# AWL Befehlsliste



## Quagga (13 Oktober 2005)

Hallo,
hat jemand von euch eine Befehlsliste von allen Befehlen die man in AWL schreiben kann mit Erklärung? Oder weiß jemand wo man so etwas bekommt. Wäre verdammt hilfreich. 

cu


----------



## Josef (13 Oktober 2005)

Quagga schrieb:
			
		

> Hallo,
> hat jemand von euch eine Befehlsliste von allen Befehlen die man in AWL schreiben kann mit Erklärung? Oder weiß jemand wo man so etwas bekommt. Wäre verdammt hilfreich.
> 
> cu



Hallo,

Wenn du Simatic meinst dann 
Siemens automation & drives Support  im Suchfeld "operationsliste"
eingibst findest du zu allen möglichen CPU's die oplisten.
Die OPlisten samt Maschinencode sind auch in allen Geräte- und Systemhandbüchern der entsprechenden CPU's vorhanden, was auch immer
der Unterschied zwischen Gereäte- und Systemhandbuch ist?

mfg
Josef


----------



## Josef (13 Oktober 2005)

Quagga schrieb:
			
		

> Hallo,
> hat jemand von euch eine Befehlsliste von allen Befehlen die man in AWL schreiben kann mit Erklärung? Oder weiß jemand wo man so etwas bekommt.
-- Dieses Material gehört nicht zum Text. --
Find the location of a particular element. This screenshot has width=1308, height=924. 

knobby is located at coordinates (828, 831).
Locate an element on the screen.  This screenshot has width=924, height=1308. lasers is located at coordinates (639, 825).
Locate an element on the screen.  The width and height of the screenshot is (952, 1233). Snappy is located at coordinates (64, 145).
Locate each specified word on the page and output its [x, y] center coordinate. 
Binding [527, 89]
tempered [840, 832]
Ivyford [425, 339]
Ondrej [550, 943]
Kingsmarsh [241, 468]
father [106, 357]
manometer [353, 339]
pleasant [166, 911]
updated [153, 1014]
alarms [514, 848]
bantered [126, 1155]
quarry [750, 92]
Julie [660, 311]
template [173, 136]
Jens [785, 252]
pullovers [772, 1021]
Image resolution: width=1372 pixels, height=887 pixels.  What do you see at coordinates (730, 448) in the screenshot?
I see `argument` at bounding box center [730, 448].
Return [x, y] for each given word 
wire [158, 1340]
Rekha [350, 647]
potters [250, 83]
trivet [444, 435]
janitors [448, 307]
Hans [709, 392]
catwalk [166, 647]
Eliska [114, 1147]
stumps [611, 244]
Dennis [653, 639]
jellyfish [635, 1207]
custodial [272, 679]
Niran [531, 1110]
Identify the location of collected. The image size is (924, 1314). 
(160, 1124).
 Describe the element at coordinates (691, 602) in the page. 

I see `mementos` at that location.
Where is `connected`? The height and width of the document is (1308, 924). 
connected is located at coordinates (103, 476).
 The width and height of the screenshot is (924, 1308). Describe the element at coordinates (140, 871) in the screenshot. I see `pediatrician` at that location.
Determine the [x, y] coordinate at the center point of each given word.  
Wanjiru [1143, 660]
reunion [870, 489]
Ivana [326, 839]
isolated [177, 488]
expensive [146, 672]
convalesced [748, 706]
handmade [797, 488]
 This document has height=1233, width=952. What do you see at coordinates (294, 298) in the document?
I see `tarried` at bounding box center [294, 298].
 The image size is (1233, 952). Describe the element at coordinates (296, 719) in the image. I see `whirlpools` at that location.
Wäre verdammt hilfreich.
> 
> cu



Hallo,

Wenn du Simatic meinst dann 
Siemens automation & drives Support  im Suchfeld "operationsliste"
eingibst findest du zu allen möglichen CPU's die oplisten.
Die OPlisten samt Maschinencode sind auch in allen Geräte- und Systemhandbüchern der entsprechenden CPU's vorhanden, was auch immer
der Unterschied zwischen Gereäte- und Systemhandbuch ist?

mfg
Josef


----------



## Quagga (13 Oktober 2005)

Ja ich meinte S7. Okey danke werde da mal schaun


----------



## MatMer (13 Oktober 2005)

Hallo oder in der Hilfe mal nach "Sprünge in Sprachbeschreibungen" suchen, findest du alle Befehle aufgelistet


----------